**Text provided**
──────────────────────────────
On Wednesday, the middle day of our
experience, we gathered for yet another speaker. Honestly, we were tired, we
were hungry, and we did not want to listen to another perspective. Even though
we had been soaking in all the wonderful fair food program information we
could, I know I would have preferred skipping this talk, and I doubt I would
have been alone in that action. But when Victor and Lindsay began describing
their work, I was immediately intrigued. They, with ten others, run the Fair
Food Standards Council, an independent auditing organization that assures
farmworkers on Fair Food-participating farms are treated according to
standards. They interview over half the employees at every farm, which I guestimate to be around 15,000 people, every
growing season (once a year). They make sure workers are treated justly and as
the human they undoubtedly are. They personally visit every farm and talk to
workers, make sure each worker has a booklet describing their rights, and give
them a number to the 24 hour, 7 day a week hotline, which will take any
complaint, anytime and solve it within two weeks. They work separately from but
in conjunction with the Coalition of Immokalee Workers, Alliance for Fair Food,
United States Department of Agriculture. They work together with only 12 of
them to audit the entire Fair Food farms. They work with a mission for justice.
Though this may sound a bit cliché,
it really opened my eyes. I think I have been skeptical all this time of
migrant farmworkers because everything I had heard about them was negative.
──────────────────────────────
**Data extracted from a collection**
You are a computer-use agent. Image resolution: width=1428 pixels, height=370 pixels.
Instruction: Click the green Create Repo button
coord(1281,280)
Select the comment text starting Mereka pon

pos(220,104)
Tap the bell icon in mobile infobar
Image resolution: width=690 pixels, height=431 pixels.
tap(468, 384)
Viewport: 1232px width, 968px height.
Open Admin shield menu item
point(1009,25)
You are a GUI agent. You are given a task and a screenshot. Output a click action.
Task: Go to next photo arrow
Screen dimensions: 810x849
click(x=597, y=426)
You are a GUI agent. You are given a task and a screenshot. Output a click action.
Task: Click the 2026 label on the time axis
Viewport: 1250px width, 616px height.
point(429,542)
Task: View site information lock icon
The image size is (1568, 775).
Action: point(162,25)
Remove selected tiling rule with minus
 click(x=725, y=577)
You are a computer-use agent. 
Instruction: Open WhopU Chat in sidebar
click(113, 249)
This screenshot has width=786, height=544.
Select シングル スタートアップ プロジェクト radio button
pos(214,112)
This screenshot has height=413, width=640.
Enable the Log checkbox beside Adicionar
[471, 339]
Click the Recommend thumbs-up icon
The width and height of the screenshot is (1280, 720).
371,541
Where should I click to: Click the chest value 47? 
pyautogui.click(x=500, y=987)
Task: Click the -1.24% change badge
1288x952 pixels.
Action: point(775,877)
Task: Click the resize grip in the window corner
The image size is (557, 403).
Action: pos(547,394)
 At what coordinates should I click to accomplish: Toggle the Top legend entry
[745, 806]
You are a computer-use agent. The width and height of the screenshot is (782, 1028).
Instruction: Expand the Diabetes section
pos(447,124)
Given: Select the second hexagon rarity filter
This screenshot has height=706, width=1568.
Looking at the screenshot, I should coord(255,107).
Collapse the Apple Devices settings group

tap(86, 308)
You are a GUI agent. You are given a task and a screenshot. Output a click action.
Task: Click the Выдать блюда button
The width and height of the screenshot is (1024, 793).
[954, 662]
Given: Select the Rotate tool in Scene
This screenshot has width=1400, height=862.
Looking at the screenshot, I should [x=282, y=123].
──────────────────────────────
**Exercises**
1/ Answer these questions using the account of the Fair Food Standards Council talk:
(a) How often does the council interview workers at each farm?
(b) Within what time frame is a hotline complaint resolved?
(c) Including Victor and Lindsay, how many people run the council?
2/ Pick up the account of the Fair Food Standards Council talk after its last sentence and continue it for a paragraph.

**Responses in order**
1/
(a) Once every growing season, which is once a year.
(b) Within two weeks.
(c) Twelve.

2/
Later it became apparent that even if they were not technically supposed to be
here, they were still human and doing work no other Americans would. This
presentation really showed me how expansive the migrant farmworkers community is
and how many groups have come together to try and end the injustice. I never
realized the work the farmerworkers do touch the lives of everyone in our
community. Furthermore, other industries are copying the Fair Foods Standards
Council’s procedures, including diary farmers in Vermont and construction
workers in Texas. This made me realize the scope of workers that I have never
thought about being treating unfairly. Additionally, the work of the Fair Foods
Standards Council also showed me how people can truly care about other people,
no matter their race, residency status, or anything else. Seeing people care
for other people without judgment makes me want to do something more with my
life and makes me realize that each person has their own journey, own struggle,
own needs, and own feelings.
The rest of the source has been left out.